[start EXERCISE MATERIAL]

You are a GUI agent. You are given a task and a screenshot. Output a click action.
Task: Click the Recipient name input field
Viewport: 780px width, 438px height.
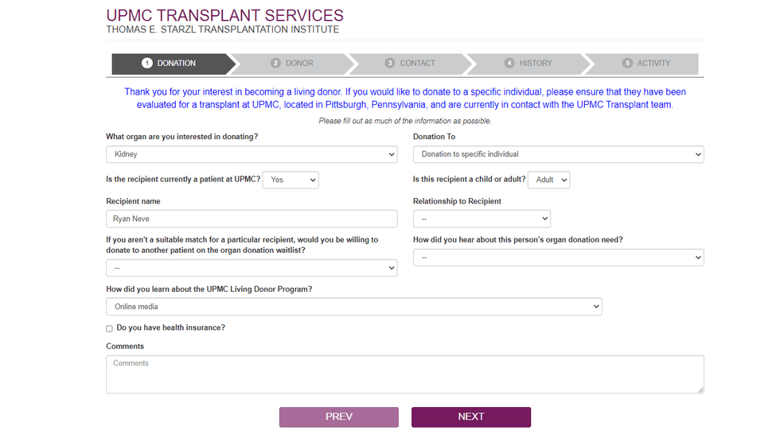(x=252, y=219)
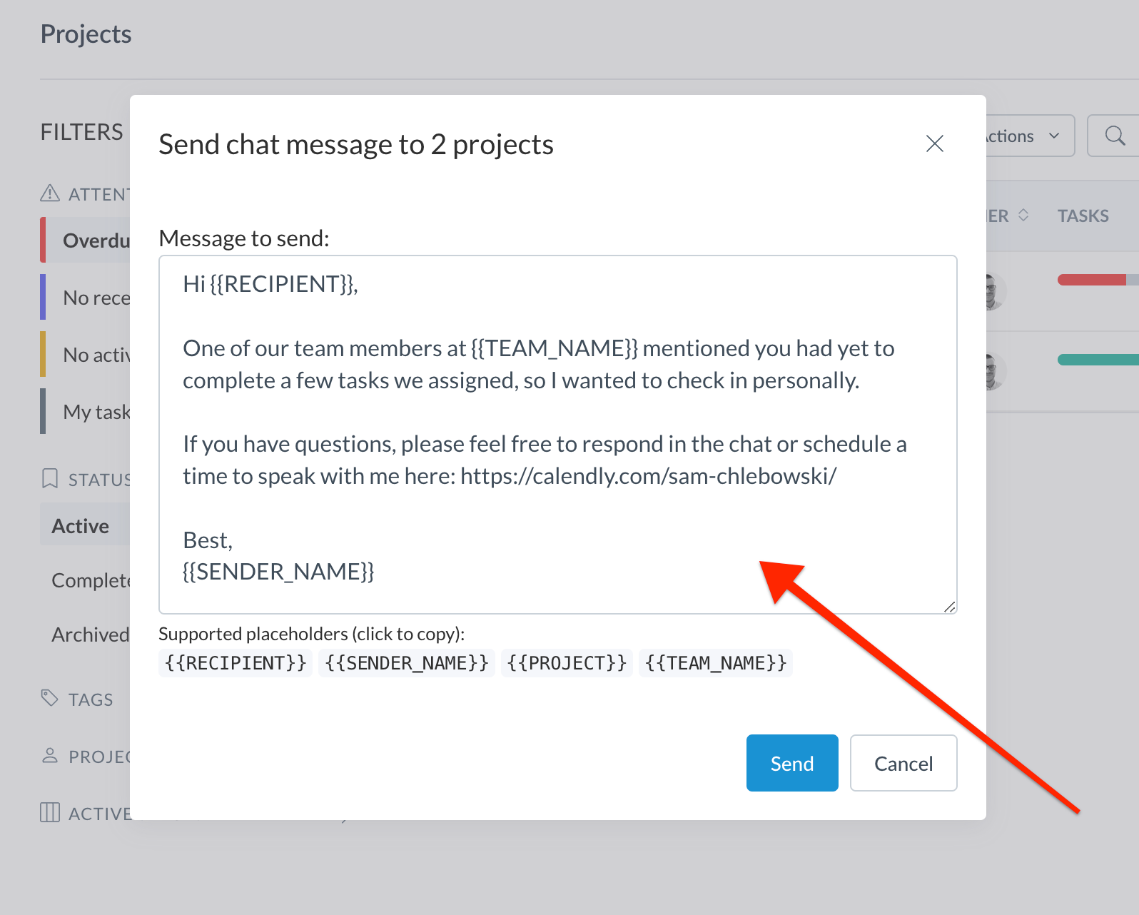
Task: Click the Active columns icon in sidebar
Action: coord(49,812)
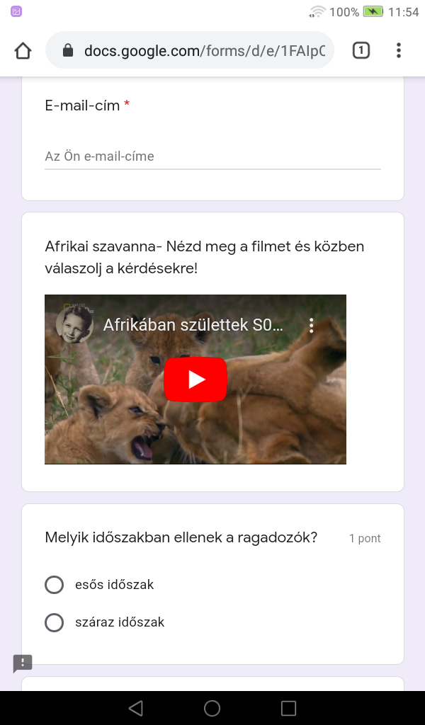This screenshot has width=425, height=725.
Task: Tap the Wi-Fi signal status icon
Action: click(317, 11)
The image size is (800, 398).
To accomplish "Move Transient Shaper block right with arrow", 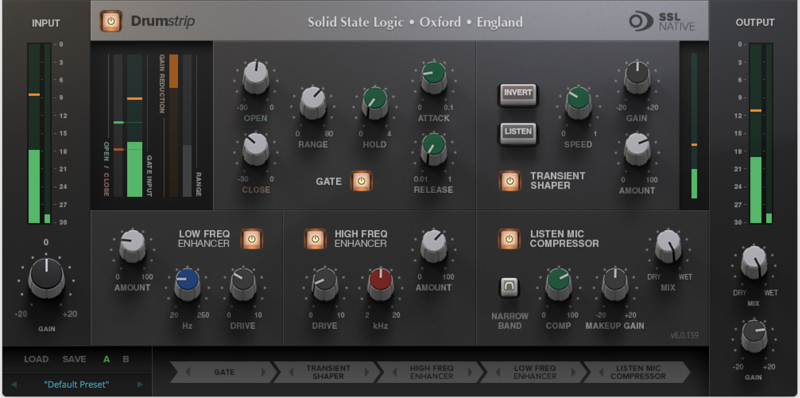I will coord(366,372).
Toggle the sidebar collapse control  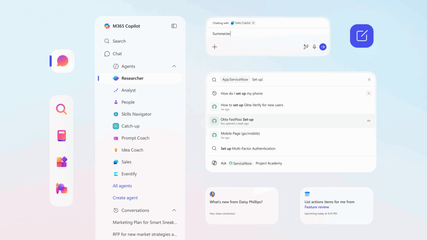coord(174,26)
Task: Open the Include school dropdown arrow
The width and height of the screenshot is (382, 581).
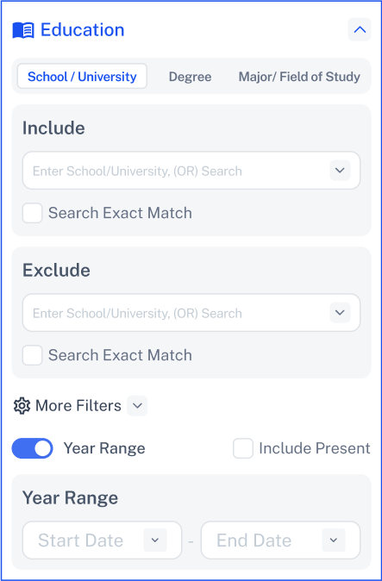Action: 340,171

[end EXERCISE MATERIAL]

• REQUIRED TASK: Copy the part of the rows that opens with the line containing "Task: Open the Include school dropdown arrow" and closes with the last row, unchanged, and omit the pictures.

• OUTPUT BELOW:
Task: Open the Include school dropdown arrow
The width and height of the screenshot is (382, 581).
Action: 340,171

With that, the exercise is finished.